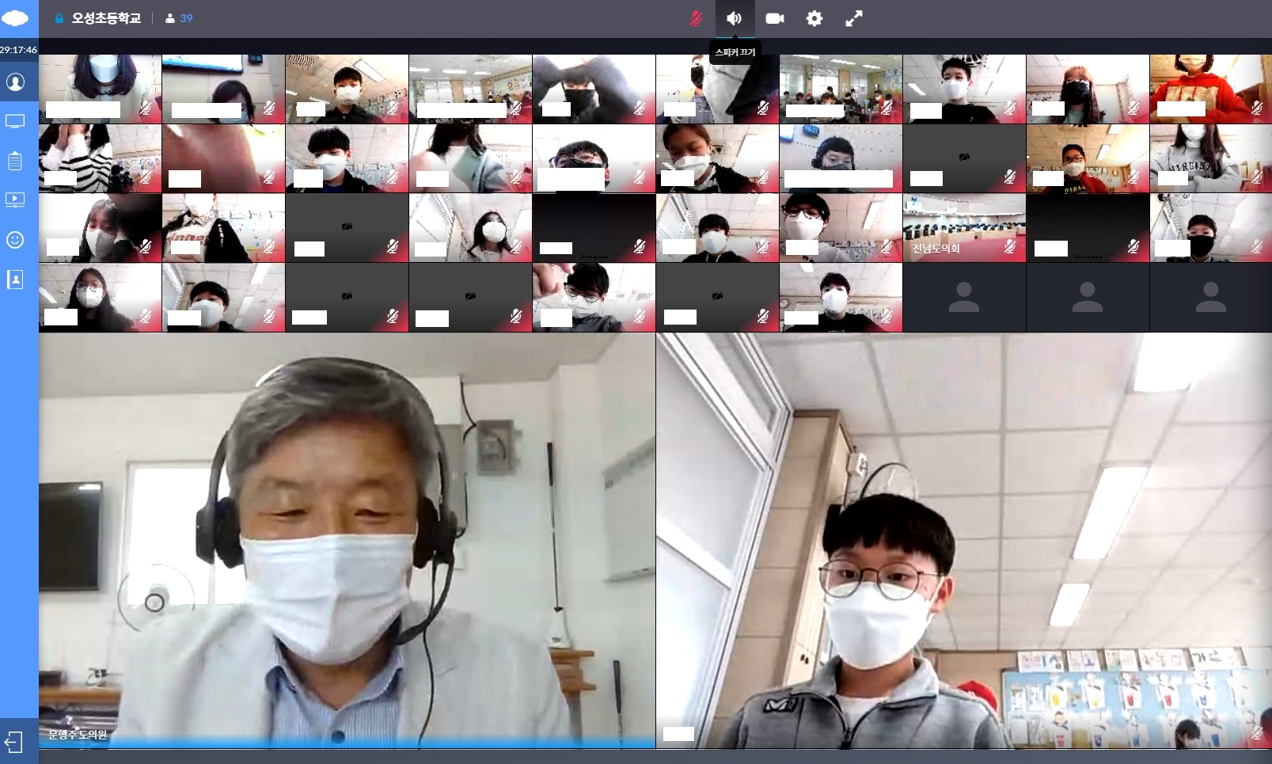This screenshot has width=1272, height=764.
Task: Turn off the speaker using the speaker icon
Action: pyautogui.click(x=735, y=18)
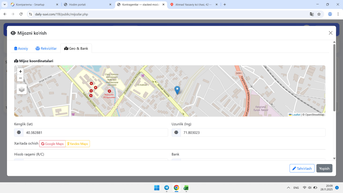This screenshot has width=343, height=193.
Task: Open Telegram from the taskbar
Action: [x=166, y=188]
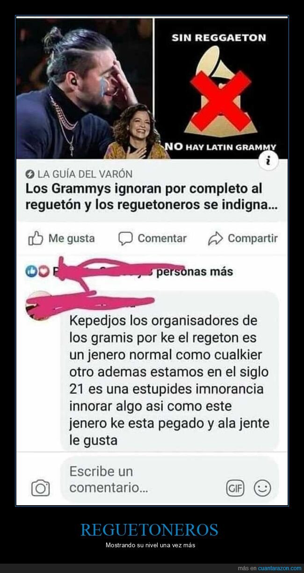Image resolution: width=304 pixels, height=573 pixels.
Task: Tap the camera icon beside comment box
Action: pyautogui.click(x=40, y=488)
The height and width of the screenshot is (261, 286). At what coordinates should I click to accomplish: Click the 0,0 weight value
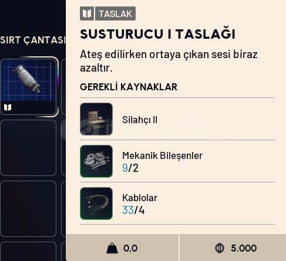pyautogui.click(x=130, y=248)
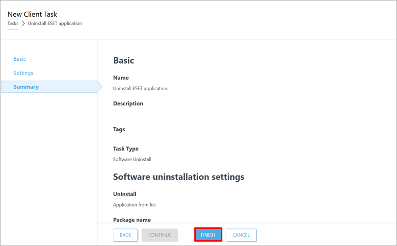Click the FINISH button
The image size is (397, 246).
(x=208, y=235)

----------

Problem to work on
Please print exactly the lines running from the line with "The height and" through the final line of the material, and nothing more. Keep pictures out.

Written reply
The height and width of the screenshot is (261, 286). At what coordinates should I click to accomplish: Click the 0,0 weight value
pyautogui.click(x=130, y=248)
Click the FINISH button
The image size is (397, 246).
(x=208, y=235)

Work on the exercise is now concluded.